Numerical modeling in open channel flow using techniques from evolutionary computing.

Abstract

One of the problems in modern society is the contamination of rivers and channels by dangerous chemicals. In order to deal with such problems it is important to predict the transport and diffusion of the contaminants. The way the contaminant plume spreads is not constant along the river, but changes with varying flow conditions. The spread of the plume is mathematically expressed by the diffusion/dispersion coefficients, which consequently should be regarded as spatially varying coefficients. However, with current methods it is not possible to determine these coefficients accurately. They are often taken from a text book and assumed to be constant over the whole river length, although they are varying. This problem can be solved by using techniques from artificial intelligence, which may produce solutions that are superior to those from traditional methods. In particular, genetic algorithms and artificial neural networks are applied to spatially distributed coefficients in one-, two-, and three-dimensional flow models. Using these techniques a large number of spatially varying parameters is found with a very high accuracy compared to measured values---an accomplishment that has not been reached by any other method.
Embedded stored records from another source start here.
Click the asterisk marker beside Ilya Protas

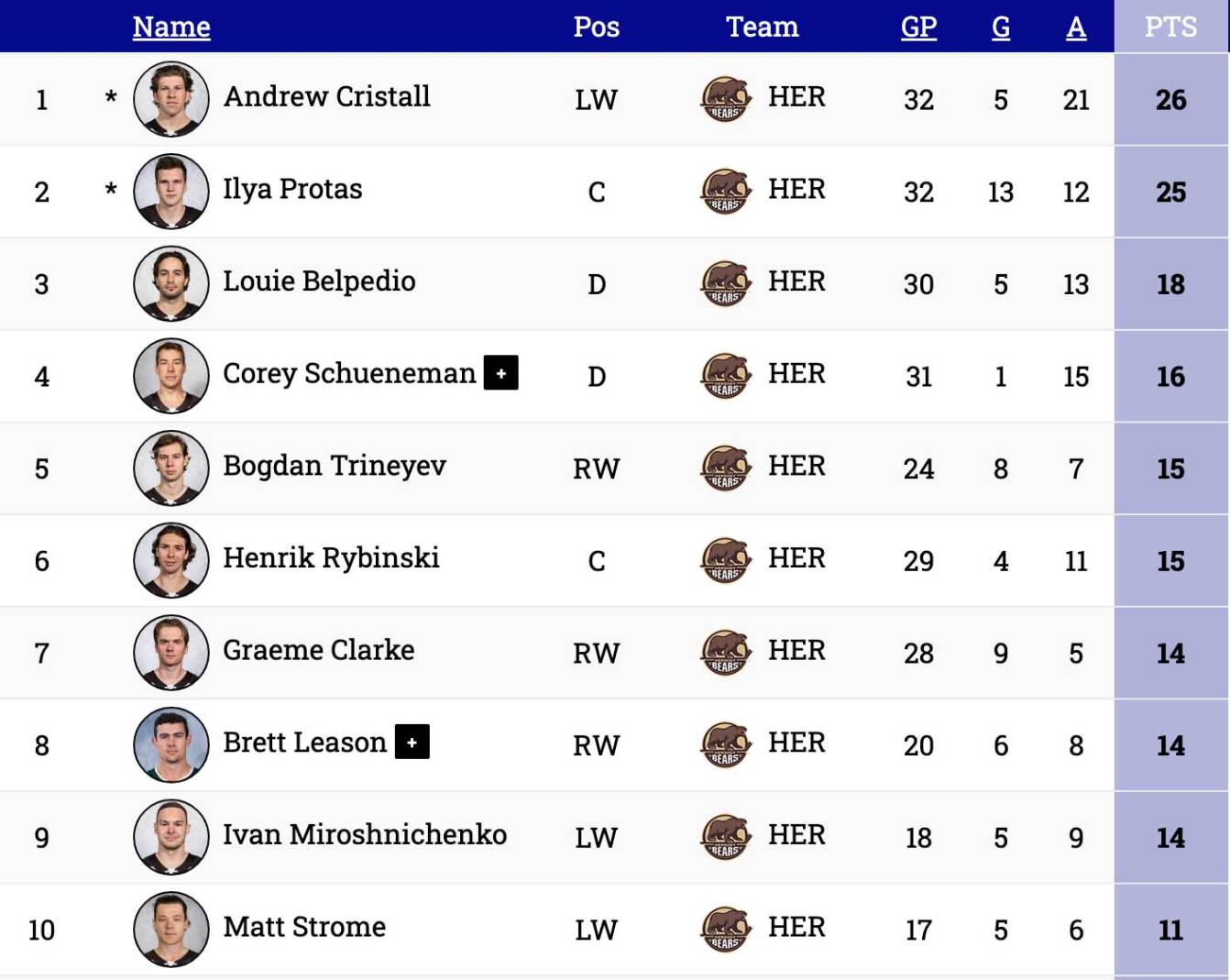coord(109,191)
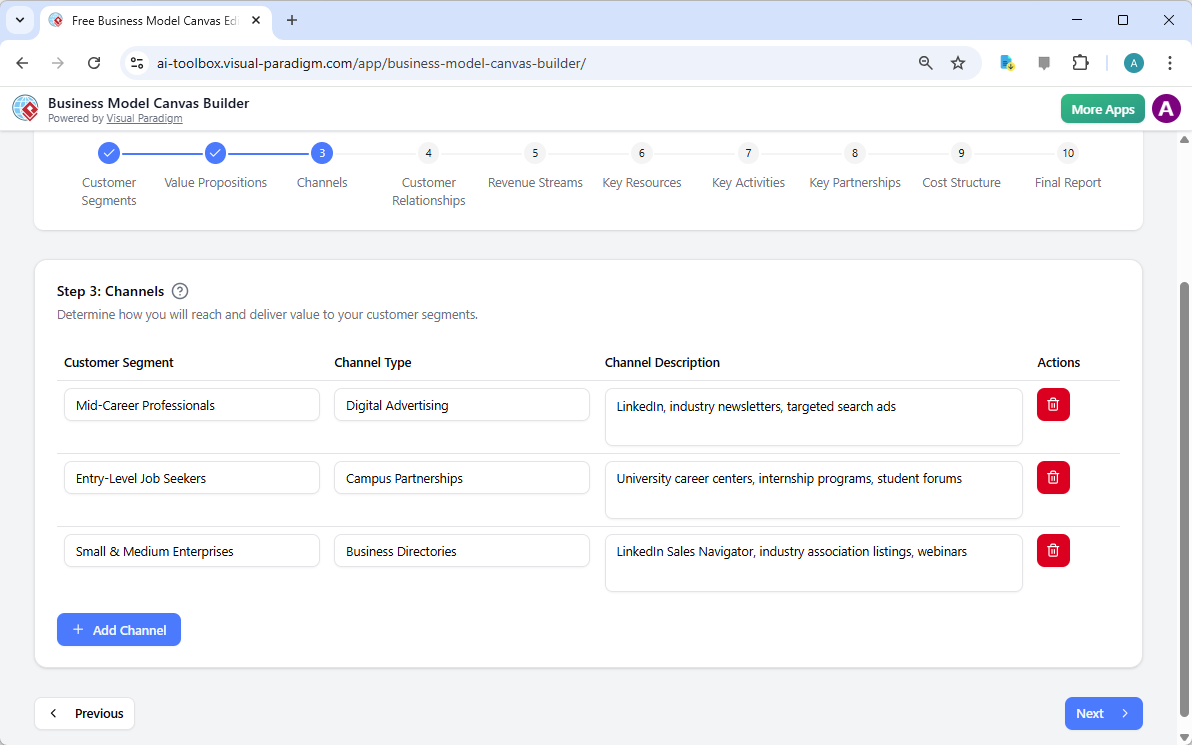This screenshot has height=745, width=1192.
Task: Click the zoom magnifier icon in the address bar
Action: pyautogui.click(x=925, y=62)
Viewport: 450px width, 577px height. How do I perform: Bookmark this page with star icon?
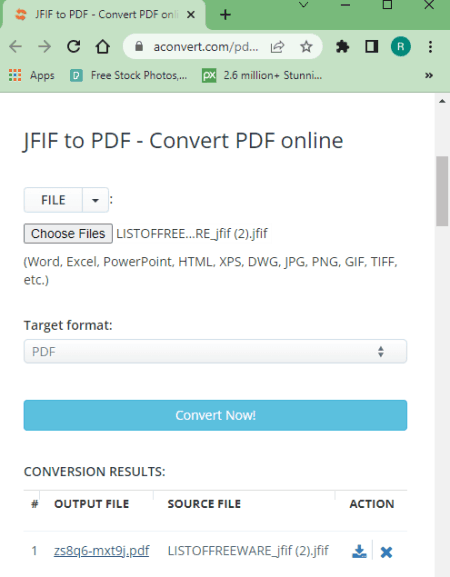306,47
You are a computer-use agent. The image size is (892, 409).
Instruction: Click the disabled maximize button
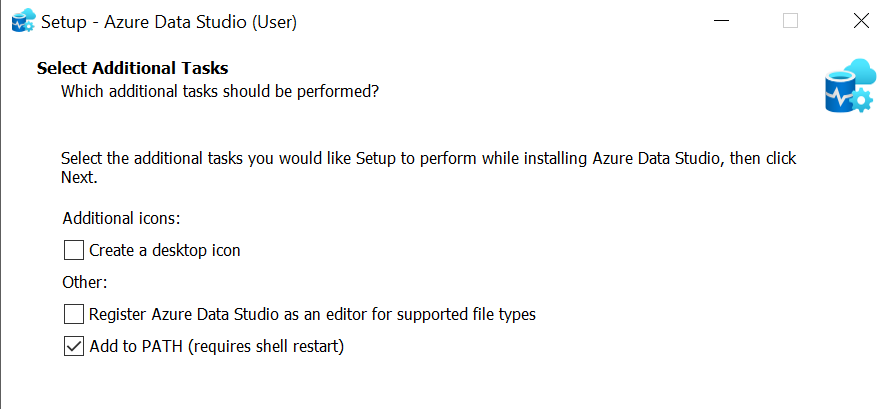pyautogui.click(x=790, y=20)
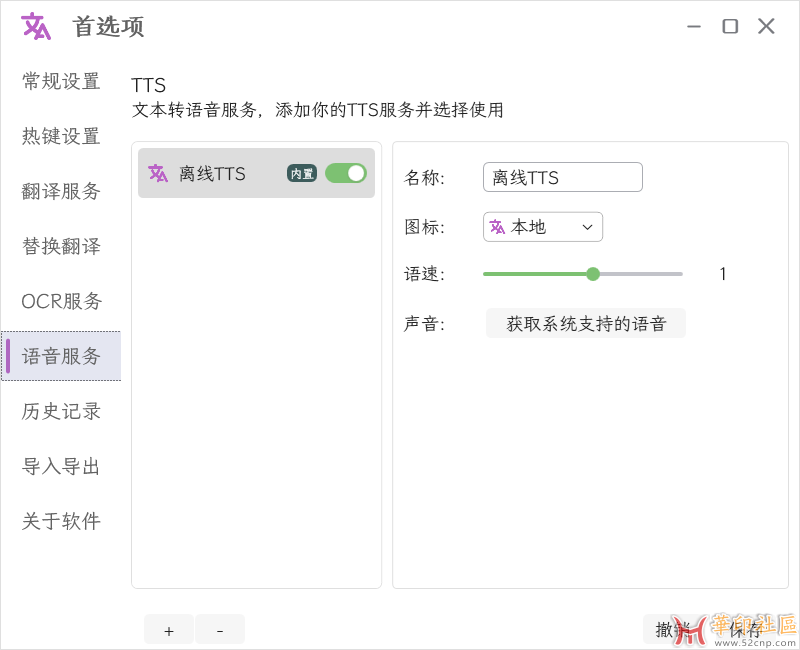
Task: Switch to 常规设置 settings section
Action: click(x=60, y=82)
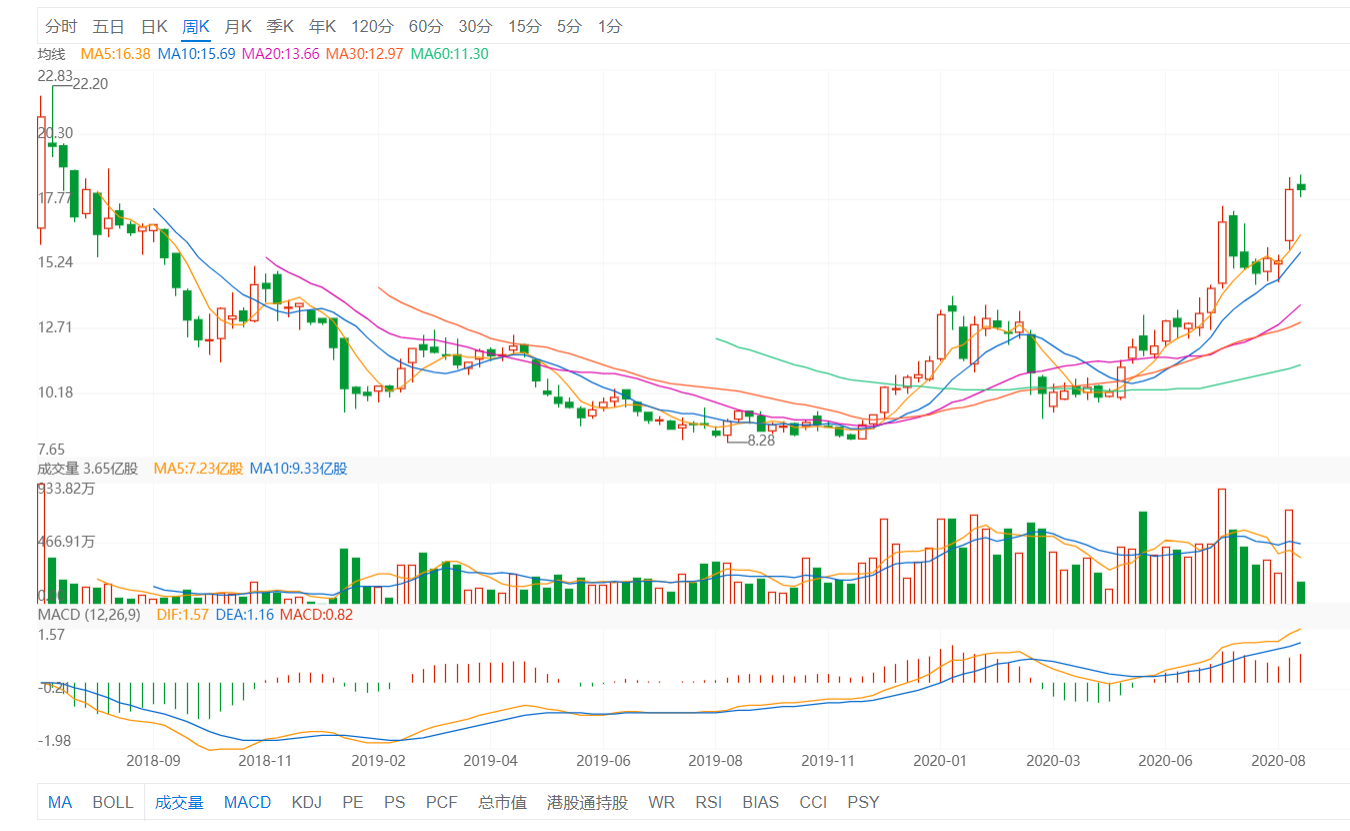Enable the BOLL Bollinger bands overlay
Viewport: 1350px width, 831px height.
click(113, 802)
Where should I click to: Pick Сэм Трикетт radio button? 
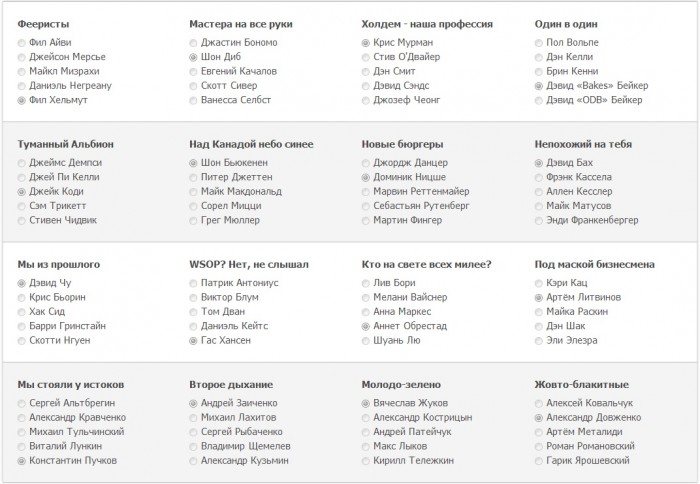[23, 205]
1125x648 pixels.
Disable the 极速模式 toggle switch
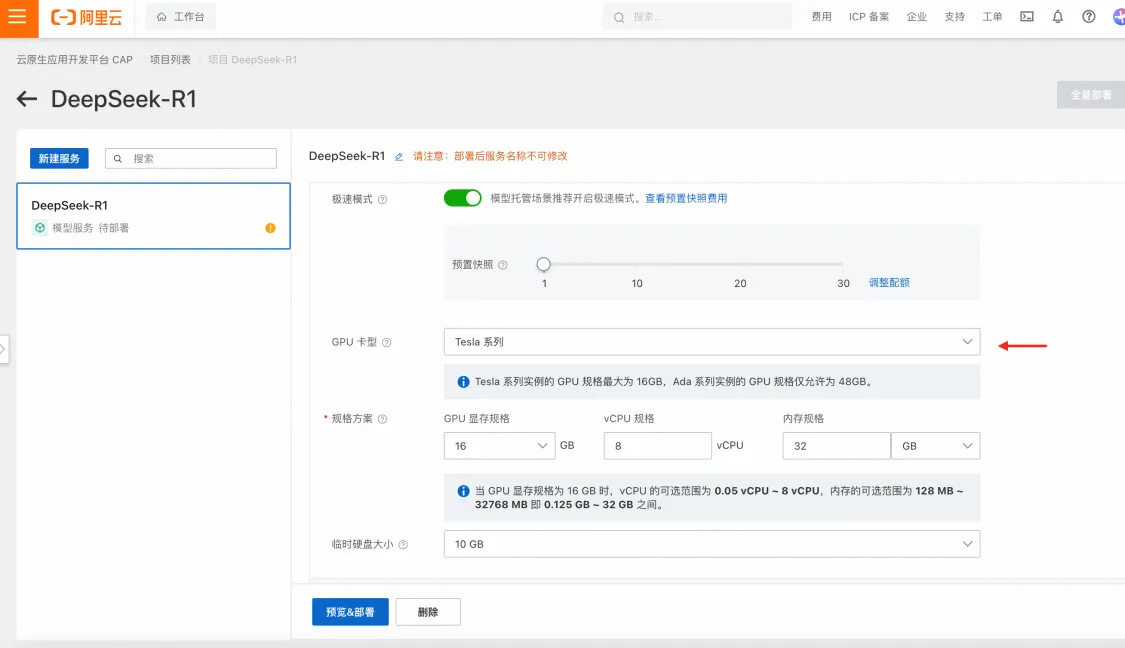tap(462, 197)
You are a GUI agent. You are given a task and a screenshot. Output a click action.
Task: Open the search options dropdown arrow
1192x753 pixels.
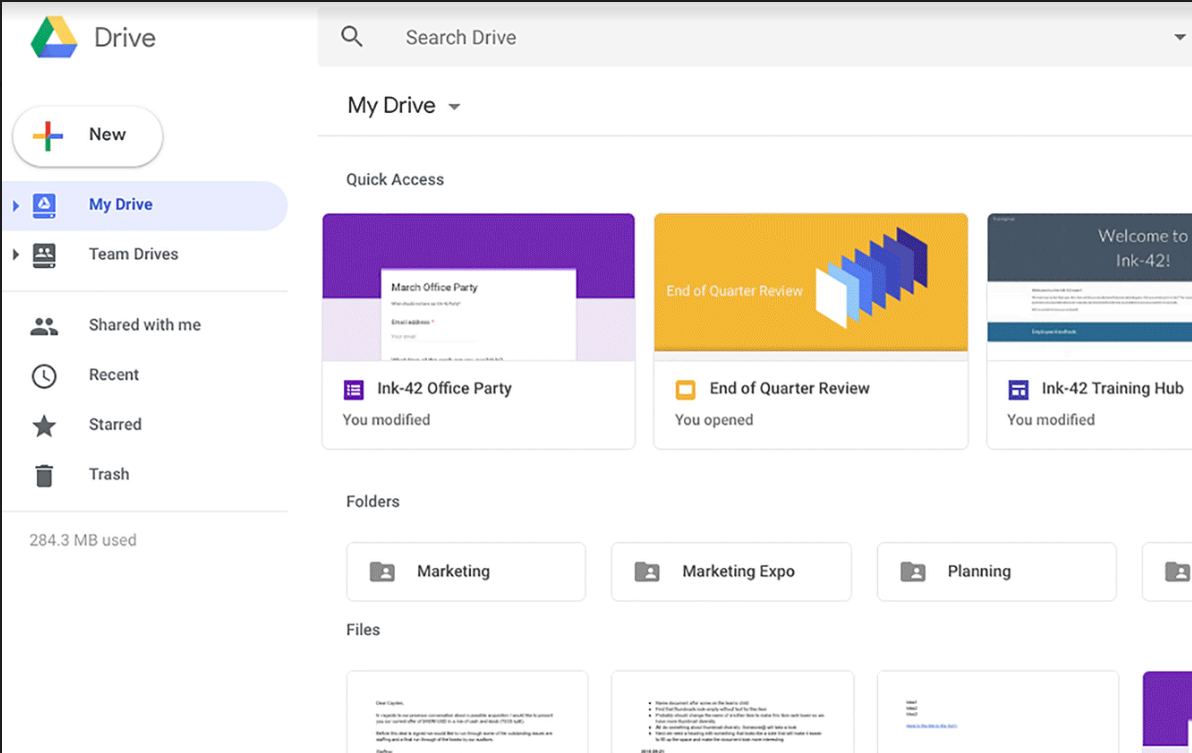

This research combines advanced numerical river modeling techniques with the methods of evolutionary computing. The objectives of this research are to (1) create two- and three-dimensional numerical models that adequately describe the flow in open channels, (2) create a hydrodynamic genetic algorithm modeling system, consisting of a two- or three-dimensional numerical model and a genetic algorithm, that can identify spatially varying coefficients in flow and transport modeling, and (3) to investigate the applicability of this modeling system to natural rivers and channels with irregular boundaries. It is found that the application of the modeling system can lead to improved estimations of spatially varying parameters as compared to traditional methods. Genetic algorithms are a valuable method for the calibration of numerical models if the runtimes of the models are short and sufficient field data is available. The robustness of the modeling system makes it especially attractive in applications where other methods do not converge.